Two-factor authentication, a must-have in protection measures against CEO fraud
Implementing a second verification step before payments can leave your bank account could make all the difference.
Multi-factor authentication means that your payee must provide two of the following three components to validate a payment:
- Something they know (for example a password)
- Something they have (for example a one-time passcode sent to their device)
- Something they are (for example, facial recognition or a fingerprint)
Two-factor authentication is successful in preventing 96% of phishing attacks. It could be the most important ‘last line of defense’ that your company ever relies on.

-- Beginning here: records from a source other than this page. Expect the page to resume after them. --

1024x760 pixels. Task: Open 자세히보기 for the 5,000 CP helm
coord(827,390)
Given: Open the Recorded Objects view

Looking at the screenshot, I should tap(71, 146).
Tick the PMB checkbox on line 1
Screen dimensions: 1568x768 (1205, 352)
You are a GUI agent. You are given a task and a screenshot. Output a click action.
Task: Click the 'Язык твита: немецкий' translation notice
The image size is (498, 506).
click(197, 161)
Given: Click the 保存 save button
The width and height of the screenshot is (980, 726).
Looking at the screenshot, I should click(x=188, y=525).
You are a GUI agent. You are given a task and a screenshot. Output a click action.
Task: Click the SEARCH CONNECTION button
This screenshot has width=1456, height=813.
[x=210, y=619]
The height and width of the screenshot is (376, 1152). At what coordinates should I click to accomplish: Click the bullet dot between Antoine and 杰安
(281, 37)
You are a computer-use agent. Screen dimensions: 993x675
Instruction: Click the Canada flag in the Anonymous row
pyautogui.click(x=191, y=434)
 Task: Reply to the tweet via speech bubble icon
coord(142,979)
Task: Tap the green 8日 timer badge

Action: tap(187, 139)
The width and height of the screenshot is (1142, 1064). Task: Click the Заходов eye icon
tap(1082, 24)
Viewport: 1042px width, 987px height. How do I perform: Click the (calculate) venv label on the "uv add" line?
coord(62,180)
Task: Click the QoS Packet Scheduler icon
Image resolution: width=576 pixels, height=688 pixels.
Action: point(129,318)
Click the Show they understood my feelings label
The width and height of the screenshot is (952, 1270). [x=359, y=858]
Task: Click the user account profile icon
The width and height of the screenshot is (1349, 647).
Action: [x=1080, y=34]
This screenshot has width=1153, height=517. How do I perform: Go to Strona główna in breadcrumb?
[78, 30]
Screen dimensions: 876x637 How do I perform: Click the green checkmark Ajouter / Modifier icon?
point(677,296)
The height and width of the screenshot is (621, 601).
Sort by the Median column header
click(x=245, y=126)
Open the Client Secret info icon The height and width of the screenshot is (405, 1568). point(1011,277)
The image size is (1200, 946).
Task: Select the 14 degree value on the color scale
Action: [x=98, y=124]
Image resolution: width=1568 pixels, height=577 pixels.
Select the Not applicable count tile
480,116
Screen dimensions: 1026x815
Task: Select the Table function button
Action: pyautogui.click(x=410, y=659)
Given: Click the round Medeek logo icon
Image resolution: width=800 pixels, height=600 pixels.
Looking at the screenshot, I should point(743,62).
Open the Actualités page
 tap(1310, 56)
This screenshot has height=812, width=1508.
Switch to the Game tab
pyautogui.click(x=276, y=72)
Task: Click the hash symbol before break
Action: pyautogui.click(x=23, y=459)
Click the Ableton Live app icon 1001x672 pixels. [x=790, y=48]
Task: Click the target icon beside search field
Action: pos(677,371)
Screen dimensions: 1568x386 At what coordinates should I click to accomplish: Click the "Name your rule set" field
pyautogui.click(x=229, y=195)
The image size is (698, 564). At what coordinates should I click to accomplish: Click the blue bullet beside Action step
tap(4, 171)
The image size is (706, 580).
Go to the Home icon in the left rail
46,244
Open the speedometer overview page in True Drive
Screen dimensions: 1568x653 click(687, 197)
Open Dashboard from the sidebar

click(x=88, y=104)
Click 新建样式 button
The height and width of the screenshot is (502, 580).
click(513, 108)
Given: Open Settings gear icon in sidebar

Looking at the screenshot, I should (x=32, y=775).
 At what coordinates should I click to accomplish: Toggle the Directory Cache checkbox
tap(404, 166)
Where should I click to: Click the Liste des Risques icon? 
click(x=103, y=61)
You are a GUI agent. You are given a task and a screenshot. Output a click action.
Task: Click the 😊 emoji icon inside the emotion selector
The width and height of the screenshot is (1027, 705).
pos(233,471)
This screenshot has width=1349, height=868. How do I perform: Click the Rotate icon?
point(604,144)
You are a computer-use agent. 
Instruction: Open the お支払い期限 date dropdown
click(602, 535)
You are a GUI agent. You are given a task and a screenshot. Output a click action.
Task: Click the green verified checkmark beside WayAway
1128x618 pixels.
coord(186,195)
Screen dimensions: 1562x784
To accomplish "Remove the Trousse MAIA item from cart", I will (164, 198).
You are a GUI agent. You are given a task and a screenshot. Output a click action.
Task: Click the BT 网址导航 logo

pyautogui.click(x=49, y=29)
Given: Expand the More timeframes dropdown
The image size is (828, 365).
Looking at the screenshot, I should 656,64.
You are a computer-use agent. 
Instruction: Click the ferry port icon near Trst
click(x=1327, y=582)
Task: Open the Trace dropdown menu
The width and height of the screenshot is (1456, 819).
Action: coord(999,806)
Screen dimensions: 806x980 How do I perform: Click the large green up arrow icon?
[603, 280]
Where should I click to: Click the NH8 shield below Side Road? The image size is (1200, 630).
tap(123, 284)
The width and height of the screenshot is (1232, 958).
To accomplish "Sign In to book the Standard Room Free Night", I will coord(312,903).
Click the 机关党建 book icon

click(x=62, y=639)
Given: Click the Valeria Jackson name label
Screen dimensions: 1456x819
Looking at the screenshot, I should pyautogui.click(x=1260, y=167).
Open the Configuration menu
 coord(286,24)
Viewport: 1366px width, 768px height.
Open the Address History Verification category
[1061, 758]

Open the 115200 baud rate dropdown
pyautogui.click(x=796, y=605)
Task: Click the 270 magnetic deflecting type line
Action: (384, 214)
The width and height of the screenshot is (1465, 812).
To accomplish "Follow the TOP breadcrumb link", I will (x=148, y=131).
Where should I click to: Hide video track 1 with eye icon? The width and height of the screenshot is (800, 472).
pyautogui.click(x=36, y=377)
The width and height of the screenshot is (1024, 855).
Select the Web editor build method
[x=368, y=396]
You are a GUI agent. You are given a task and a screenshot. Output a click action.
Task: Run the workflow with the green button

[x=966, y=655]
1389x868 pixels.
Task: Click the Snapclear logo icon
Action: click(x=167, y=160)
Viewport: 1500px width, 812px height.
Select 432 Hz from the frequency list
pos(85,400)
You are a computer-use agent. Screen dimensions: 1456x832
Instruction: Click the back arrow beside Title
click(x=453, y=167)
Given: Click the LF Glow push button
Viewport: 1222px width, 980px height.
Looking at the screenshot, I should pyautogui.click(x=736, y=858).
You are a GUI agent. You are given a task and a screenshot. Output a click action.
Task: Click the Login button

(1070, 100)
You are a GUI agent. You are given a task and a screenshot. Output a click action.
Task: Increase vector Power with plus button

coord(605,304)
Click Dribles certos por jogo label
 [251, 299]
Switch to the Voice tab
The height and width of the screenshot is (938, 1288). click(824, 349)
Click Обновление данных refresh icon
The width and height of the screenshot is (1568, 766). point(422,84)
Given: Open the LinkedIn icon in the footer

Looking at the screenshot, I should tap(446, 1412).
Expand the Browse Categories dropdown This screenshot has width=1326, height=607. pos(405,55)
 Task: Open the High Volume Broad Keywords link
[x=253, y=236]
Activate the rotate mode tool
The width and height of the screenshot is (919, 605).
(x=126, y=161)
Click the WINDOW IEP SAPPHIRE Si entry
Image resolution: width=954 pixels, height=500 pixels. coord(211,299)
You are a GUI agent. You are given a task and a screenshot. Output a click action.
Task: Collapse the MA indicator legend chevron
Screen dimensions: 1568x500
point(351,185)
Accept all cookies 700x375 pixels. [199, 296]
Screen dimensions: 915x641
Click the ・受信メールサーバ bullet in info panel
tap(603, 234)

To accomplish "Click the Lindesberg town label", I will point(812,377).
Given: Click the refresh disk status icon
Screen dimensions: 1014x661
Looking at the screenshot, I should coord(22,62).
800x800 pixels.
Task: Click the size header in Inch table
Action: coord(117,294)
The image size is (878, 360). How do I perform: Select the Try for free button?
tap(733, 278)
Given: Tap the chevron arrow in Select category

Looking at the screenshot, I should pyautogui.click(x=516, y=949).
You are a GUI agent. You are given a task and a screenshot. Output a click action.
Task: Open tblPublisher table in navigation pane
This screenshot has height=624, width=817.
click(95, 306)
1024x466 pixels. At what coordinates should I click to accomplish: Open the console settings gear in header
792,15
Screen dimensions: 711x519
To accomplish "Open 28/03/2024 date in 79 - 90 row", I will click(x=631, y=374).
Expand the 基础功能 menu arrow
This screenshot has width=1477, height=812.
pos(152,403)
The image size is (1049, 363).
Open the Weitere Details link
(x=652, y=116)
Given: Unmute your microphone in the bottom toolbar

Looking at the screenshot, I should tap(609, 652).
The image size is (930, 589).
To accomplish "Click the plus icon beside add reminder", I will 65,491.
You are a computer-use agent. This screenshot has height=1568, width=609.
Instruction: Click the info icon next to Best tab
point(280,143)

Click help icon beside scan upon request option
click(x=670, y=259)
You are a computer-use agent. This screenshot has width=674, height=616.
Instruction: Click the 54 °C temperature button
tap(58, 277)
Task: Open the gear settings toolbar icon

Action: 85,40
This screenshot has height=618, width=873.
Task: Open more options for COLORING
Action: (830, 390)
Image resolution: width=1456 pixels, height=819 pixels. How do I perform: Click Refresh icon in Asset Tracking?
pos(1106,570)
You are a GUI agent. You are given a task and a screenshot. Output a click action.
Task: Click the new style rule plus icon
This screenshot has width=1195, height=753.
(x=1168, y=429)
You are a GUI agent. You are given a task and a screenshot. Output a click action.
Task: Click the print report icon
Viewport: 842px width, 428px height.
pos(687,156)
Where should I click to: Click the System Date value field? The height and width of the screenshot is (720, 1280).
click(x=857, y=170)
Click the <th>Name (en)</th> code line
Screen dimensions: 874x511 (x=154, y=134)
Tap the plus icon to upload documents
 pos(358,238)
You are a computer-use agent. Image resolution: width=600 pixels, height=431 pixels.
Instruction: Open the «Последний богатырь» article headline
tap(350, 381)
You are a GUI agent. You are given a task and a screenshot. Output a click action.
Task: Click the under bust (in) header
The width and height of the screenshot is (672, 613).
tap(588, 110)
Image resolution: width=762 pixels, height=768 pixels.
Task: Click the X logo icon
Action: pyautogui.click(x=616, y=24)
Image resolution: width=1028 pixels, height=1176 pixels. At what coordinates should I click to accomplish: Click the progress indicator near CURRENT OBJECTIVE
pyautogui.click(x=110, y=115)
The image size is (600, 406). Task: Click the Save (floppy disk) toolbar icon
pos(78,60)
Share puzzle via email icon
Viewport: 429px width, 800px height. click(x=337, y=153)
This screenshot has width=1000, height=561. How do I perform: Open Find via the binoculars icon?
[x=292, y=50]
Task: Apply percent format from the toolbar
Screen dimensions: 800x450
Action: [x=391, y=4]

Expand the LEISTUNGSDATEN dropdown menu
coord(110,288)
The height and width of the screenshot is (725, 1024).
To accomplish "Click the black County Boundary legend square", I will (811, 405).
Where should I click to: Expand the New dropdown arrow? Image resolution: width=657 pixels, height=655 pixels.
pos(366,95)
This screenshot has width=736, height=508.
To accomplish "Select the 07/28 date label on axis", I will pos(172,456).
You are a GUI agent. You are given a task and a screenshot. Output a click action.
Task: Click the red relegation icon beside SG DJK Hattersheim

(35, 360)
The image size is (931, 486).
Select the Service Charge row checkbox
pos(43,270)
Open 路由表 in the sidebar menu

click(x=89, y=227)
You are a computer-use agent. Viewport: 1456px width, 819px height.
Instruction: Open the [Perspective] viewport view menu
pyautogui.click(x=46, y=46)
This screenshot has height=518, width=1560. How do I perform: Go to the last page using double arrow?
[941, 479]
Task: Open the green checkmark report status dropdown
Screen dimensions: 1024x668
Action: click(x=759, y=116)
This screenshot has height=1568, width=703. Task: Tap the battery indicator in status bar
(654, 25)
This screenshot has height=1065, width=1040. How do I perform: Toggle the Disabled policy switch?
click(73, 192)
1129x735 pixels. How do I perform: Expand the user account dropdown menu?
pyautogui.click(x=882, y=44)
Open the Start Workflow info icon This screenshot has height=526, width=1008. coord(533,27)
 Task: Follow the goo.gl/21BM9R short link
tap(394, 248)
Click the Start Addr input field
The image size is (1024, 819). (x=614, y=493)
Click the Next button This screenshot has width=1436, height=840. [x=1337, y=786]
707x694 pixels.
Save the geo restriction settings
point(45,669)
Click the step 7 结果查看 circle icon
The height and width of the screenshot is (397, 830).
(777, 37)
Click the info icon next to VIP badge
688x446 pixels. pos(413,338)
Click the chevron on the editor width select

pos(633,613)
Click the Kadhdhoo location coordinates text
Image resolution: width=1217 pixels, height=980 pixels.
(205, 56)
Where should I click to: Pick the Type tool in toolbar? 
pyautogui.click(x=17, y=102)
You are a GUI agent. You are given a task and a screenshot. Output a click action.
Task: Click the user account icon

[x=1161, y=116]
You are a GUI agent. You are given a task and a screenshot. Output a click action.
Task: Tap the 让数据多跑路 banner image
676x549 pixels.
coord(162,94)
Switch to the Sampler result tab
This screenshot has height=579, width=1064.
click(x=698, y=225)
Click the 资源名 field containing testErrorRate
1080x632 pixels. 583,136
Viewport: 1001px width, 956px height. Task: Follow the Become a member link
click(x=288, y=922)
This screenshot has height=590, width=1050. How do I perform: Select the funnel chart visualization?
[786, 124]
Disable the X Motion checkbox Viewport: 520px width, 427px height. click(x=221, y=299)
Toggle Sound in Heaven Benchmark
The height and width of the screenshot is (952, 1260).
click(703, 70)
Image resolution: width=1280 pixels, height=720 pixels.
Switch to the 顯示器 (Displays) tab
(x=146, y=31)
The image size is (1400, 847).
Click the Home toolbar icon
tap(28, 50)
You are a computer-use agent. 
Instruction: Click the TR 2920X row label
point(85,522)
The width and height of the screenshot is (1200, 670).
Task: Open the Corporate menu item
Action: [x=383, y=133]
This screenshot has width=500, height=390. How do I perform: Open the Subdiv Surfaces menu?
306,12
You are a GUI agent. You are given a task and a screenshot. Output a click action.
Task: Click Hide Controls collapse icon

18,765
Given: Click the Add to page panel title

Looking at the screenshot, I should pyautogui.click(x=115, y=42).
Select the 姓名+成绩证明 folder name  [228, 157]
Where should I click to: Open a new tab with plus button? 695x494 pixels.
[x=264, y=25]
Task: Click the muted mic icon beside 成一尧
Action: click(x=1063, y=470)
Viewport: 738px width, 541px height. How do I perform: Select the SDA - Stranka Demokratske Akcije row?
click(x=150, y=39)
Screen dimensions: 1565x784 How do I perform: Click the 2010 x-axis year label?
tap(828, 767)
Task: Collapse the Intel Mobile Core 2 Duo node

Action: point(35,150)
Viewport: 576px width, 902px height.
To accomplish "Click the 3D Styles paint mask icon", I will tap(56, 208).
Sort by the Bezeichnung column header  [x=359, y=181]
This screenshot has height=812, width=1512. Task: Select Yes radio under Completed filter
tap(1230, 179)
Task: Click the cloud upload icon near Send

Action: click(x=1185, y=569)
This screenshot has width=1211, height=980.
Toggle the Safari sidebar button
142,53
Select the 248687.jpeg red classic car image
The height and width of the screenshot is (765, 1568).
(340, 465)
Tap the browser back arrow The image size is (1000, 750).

Anti-fraud solutions help you reduce the risks and block the effects of CEO fraud
When you partner with an anti-fraud platform, you can funnel all payment requests through a digital filter. This means that credentials are checked against a secure and reliable third-party database to verify the details. Having a dedicated fraud prevention solution like Trustpair is one of the most effective measures against CEO fraud.
Trustpair’s vendor data management system doesn’t just sit passively on the side of your operations. Instead, we can actively flag third parties at risk of errors with payment before they go through. With the ability to oversee suspicious transactions and data enrichment even for international vendors, your team benefits from real-time information to make decisions with confidence.
- CEO fraud is a type of cybercrime that uses social engineering techniques to exploit vulnerabilities with malicious software (such as spyware or viruses) and spoofing to defraud your business.
- Online fraud criminals steal money with fraudulent emails to manipulate employees into sending money or sensitive information (such as company credit card information)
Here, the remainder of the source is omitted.